Vijay Roach, president of the Royal Australian and New Zealand College of Obstetricians and Gynaecologists, says any initiative that supports Indigenous women and helps them stay connected to community, culture and tradition will improve clinical outcomes.
“What is so frustrating when we talk about all of these issues is that we’ve said it before, the answer’s right there,” he said.
“It’s as simple as it sounds: women should be able to be looked after in pregnancy, or indeed in any other area of their lives, in a culturally safe way.”
Professor Kildea said Australia needed to open more birthing centres to manage low-risk births in regional and remote locations.
“The evidence says we can do this, and we can do this safely,” she said.
She said women with higher risk births would still need to travel to bigger centres, for the wellbeing of mum and baby.
“You don’t want to be having women out in remote communities who have got complex health histories and really do have risk factors and would be much safer with a team of medical professionals around them,” Professor Kildea said.
“Nobody’s talking about doing that.”
Government ‘supportive’ of birthing on country
Dr Roach said if Australia was going to offer services to assist women having babies in remote settings, it was vital these centres were adequately supported.
“And by supported I mean with the appropriate infrastructure and appropriate personnel, not just, ‘here’s a building and it has one midwife who is available occasionally’,” he said.

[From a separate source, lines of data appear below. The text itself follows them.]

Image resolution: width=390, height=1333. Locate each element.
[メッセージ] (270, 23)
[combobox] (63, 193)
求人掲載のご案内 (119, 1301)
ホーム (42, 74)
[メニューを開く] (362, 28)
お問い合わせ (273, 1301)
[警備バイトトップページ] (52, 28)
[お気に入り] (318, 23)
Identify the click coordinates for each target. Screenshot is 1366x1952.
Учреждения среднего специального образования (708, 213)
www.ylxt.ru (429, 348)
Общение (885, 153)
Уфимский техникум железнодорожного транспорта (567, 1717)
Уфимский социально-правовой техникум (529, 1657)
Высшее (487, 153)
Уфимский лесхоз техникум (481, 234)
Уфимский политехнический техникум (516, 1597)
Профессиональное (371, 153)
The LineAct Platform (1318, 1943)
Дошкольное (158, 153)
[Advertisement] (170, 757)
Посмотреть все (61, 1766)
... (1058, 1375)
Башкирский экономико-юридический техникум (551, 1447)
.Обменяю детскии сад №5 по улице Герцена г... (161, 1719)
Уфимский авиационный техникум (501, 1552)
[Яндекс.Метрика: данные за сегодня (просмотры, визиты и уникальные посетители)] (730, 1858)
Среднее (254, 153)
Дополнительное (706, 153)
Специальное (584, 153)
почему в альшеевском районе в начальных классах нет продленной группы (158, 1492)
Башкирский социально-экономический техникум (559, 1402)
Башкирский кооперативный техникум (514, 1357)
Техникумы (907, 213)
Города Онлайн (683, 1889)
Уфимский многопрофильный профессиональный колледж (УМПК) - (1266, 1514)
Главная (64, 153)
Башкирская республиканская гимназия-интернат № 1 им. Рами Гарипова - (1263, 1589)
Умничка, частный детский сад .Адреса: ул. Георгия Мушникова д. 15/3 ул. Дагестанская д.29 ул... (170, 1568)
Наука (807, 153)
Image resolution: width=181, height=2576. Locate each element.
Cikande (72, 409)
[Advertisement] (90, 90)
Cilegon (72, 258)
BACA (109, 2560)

“It’s obviously a very desirable thing, but it’s also very resource intensive and it’s not always able to be provided across such a large country.
“It would need to be looked at on a case-by-case basis.”
Federal Health Minister Greg Hunt declined to be interviewed, and a spokesman directed questions to the Department of Health.
A spokeswoman on behalf of the department said the Australian Government was “supportive of the birthing on country approach”.
NT Health said the department was also supportive of a birthing on country model.